Or l’utopie, j’avoue, je ne suis pas fan.  Mon pays a traversé une période noire instaurée par des gens mus par le souci, ô combien louable, de concrétiser des idées progressistes telles que les égalités sociales, la réhabilitation des paysans et des travailleurs manuels, la primauté de l’intérêt collectif sur l’individuel, etc.   Du coup, tout slogan qui prône ces revendications me laisse de marbre, dans les meilleurs des cas, éveille ma méfiance, voire mon rejet, dans les autres.
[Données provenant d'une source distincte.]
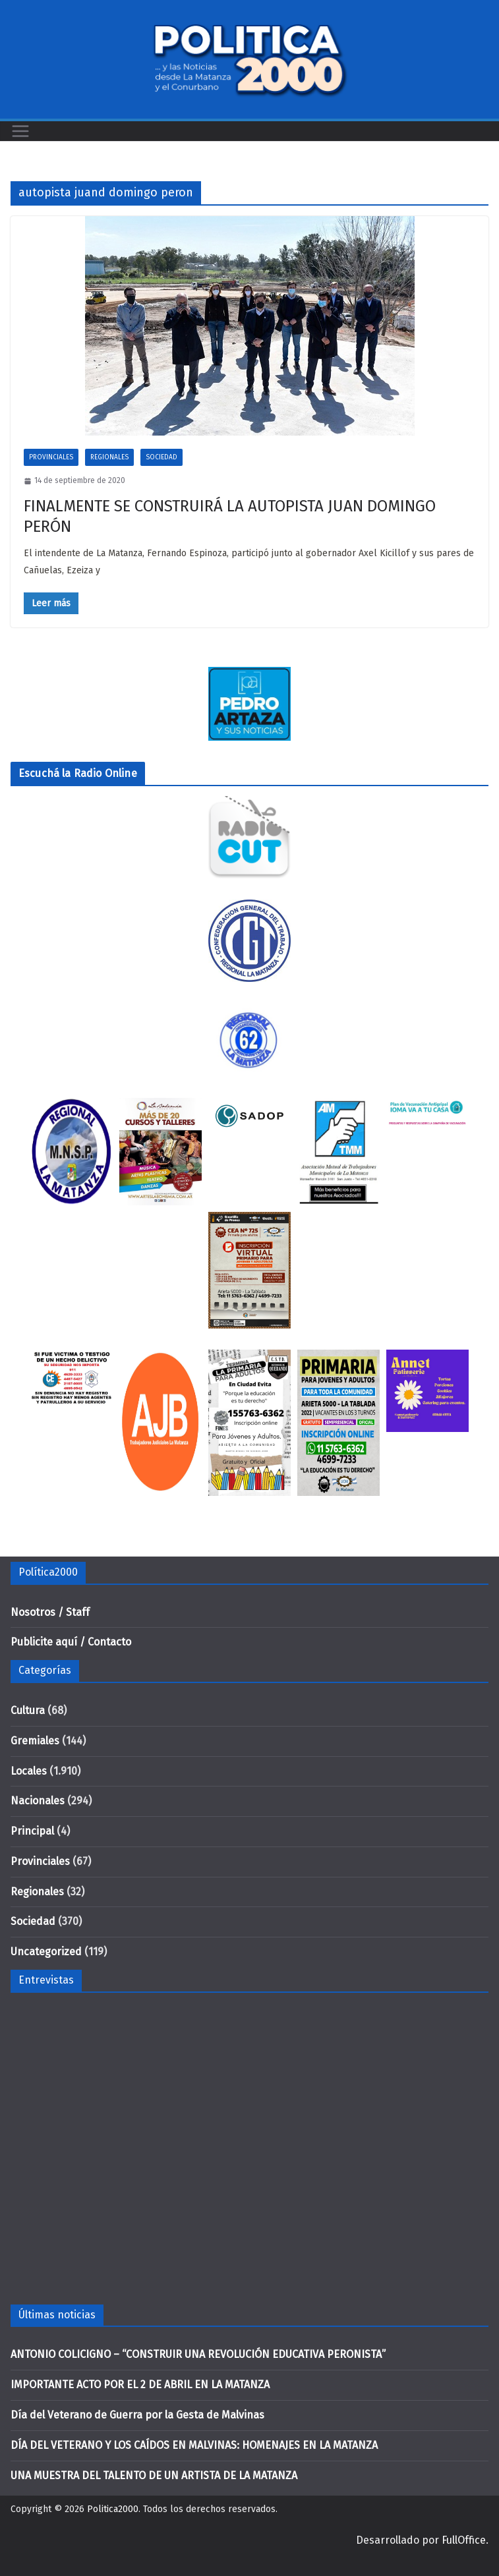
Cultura (28, 1710)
Les objecteurs de croissance avaient donc peu de chance de trouver grâce à mes yeux.  Prôner moins de travail alors que les chômeurs peinent à joindre les deux bouts ; prôner la fin de la croissance alors que sans croissance, c’est simplement la récession ; non merci.  Non, à la décroissance si on l’aborde exclusivement avec ces lunettes-là, lesquelles sont peinturlurées de fausses croyances et de préjugés grossiers.

Je vous vois froncer les sourcils.  Aurais-je viré de bord ?

Certes.  Ma réponse est plutôt oui que non.  Le déclic est tout récent.  Il reste teinté de méfiance.  Mon adhésion demeure prudente.  Je ne souhaite pas tomber dans le même travers que celui qui a conduit mes parents et leur génération à croire et défendre leurs idées, empreintes en théorie, il est vrai, de justice, d’égalité et de progrès social, mais imbibées, dans la réalité, de terreur, de famine et de sang. 

Qui a ouvert une brèche dans mon petit cerveau ? 

Coline Serreau, avec son film Solutions locales pour un désordre global a joué le rôle catalyseurDiffusé à l’Espace Delvaux en janvier, ce documentaire fut suivi d’un débat auquel a participé Laurent Lievens.  Ce dernier s’est clairement prononcé en faveur de la décroissance.  Ce mot, que j’avais relégué dans un tiroir de mon esprit, fermé à clef avec l’estampe : « à ne pas ouvrir », s’est rappelé à mon bon souvenir.  Depuis janvier, j’avoue avoir déverrouillé ce tiroir pour le comprendre.  Je ne suis qu’au début de ce cheminement.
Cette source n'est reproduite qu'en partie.